The Rev. Jesse Jackson, once a presidential candidate himself, said Trump’s efforts will fail because Republicans are “basically anti-city” on issues like gun rights and public employment.
Trump, he noted, bought ads in New York newspapers calling for re-instating the death penalty after the arrest of several black murder suspects. The suspects were later determined to be innocent.
Other Democrats have argued Trump’s efforts to reach African-American voters are really aimed at reassuring suburban Republicans who may be worried that Trump is too prejudiced.
“They’re using these outreach efforts in order to communicate something,” said the retired Rev. Bob Lee Hill of Kansas City, “so that white folks who are educated, or female, won’t hate them as much.”
Trump supporters firmly reject that view.
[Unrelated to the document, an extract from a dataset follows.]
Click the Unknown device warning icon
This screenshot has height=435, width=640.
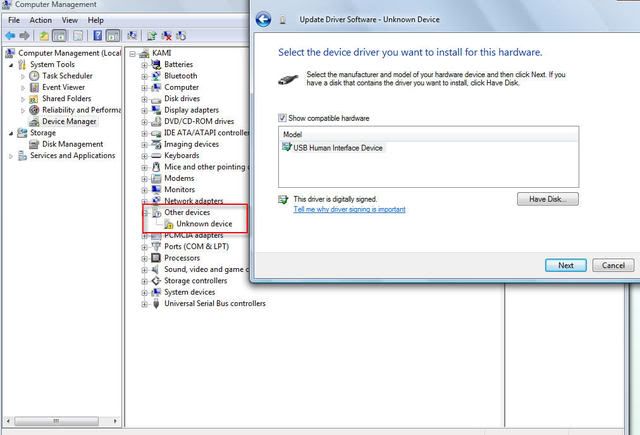coord(169,224)
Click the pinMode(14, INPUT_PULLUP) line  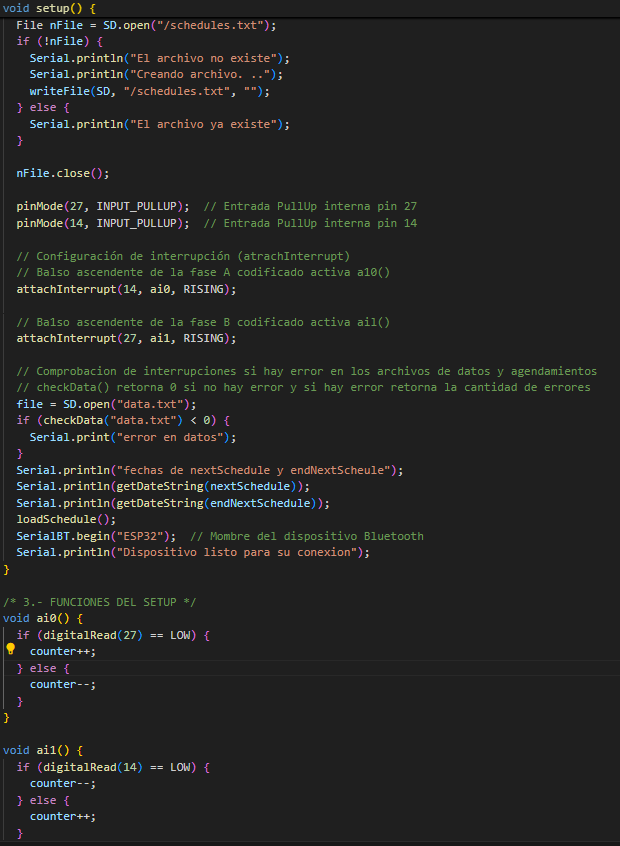tap(102, 223)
And Trump says his work will bear fruit if he’s elected.
“At the end of four years, I guarantee you that I will get over 95 percent of the African-American vote,” he said in mid-August.
For all of Trump’s struggles with reaching minority voters, Clinton faces challenges as well, many Democrats believe. A recent New York Times report highlighted results from focus groups conducted with young African-American voters, where interviewers found skepticism about Clinton.
“He might be the devil but she has been in bed with the devil. Why vote for any of them?” an African-American college graduate said in one focus group. The consultants who conducted the groups found Clinton “under performing” among younger minority voters in battleground states.
Those concerns may explain Clinton’s decision to speak with Baptist ministers in Kansas City on Thursday. Democrats said they can’t afford to take African-American votes, and enthusiasm, for granted.
“This election is too important for anyone to sit on the sidelines,” Clinton told the delegates at Bartle Hall.